Let $E$, $F$ and $G$ be Banach spaces and let $a$: $E \times F \to G$ be a bilinear map which is separately continuous, that is $$\forall x \in E \textrm{ the map } y \mapsto a(x,y) \textrm{ is continuous}$$ and $$\forall y \in F \textrm{ the map } x \mapsto a(x,y) \textrm{ is continuous}$$
Show that $a$ is bounded, i.e., there exists a constant $M\geq 0$ such that $$\|a(x,y)\|_G \leq M \|x\|_E \|y\|_F,\quad\forall(x,y)\in E \times F.$$
For each $x\in E$ the operator $a_x: F\to G:y\mapsto a(x,y)$ is continuous. Similarly, for each $y\in Y$ the operator $a_y:E\to G:x\mapsto a(x, y)$ is continuous. Since $a_x$ is continuous for any $x\in E$, there is a constant $c_x>0$ such that $\Vert a_x(y)\Vert\leq c_x\Vert y\Vert$ for all $y\in F$.

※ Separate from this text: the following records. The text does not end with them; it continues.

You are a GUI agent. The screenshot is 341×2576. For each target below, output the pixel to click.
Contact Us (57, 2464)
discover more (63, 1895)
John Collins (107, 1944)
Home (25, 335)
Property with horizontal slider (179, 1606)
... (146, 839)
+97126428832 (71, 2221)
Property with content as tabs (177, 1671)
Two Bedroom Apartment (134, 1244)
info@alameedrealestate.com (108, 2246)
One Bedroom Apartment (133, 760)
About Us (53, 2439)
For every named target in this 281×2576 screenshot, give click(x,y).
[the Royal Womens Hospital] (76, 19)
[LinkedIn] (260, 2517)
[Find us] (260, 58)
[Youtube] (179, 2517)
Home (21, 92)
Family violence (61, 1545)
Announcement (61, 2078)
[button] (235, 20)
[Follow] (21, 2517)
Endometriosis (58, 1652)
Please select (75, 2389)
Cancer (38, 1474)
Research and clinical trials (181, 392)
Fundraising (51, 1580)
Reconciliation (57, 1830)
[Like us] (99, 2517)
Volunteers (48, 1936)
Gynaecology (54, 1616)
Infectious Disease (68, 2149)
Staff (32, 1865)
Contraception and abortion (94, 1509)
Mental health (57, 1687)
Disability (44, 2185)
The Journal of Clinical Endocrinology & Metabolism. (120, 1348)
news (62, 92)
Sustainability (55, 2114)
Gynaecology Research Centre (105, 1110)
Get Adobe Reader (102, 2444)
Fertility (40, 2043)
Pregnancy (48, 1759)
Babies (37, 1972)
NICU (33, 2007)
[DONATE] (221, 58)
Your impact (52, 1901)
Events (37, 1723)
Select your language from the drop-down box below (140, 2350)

For any $y\in S_F:=\{y\in F:\Vert y\Vert_F=1\}$ we have $$ \Vert a_y(x)\Vert_G=\Vert a_x(y)\Vert_G\leq c_x\Vert y\Vert_F=c_x. $$
Consider family of operators $\mathcal{A}=\{a_y:y\in S_F\}$ between Banach spaces $E$ and $G$. By uniform boundedness principle the family $\mathcal{A}$ has a global constant $M>0$ such that $\Vert a_y\Vert\leq M$ for all $y\in S_F$. Now for any $x\in E$, $y\in F\setminus\{0\}$ we have
\begin{align} \Vert a(x,y)\Vert_G &=\left\Vert \Vert y\Vert_F\ a\Bigl(x,\frac{y}{\Vert y\Vert_F}\Bigr)\right\Vert_G \\ &=\Vert y\Vert_F\left\Vert a_{\frac{y}{\Vert y\Vert_F}}(x)\right\Vert_G \\ &\leq\Vert y\Vert_F\left\Vert a_{\frac{y}{\Vert y\Vert_F}}\right\Vert\Vert x\Vert_E \\ &\leq M\Vert y\Vert_F\,\Vert x\Vert_E \\ \end{align}
For $y=0$ the inequality is obvious.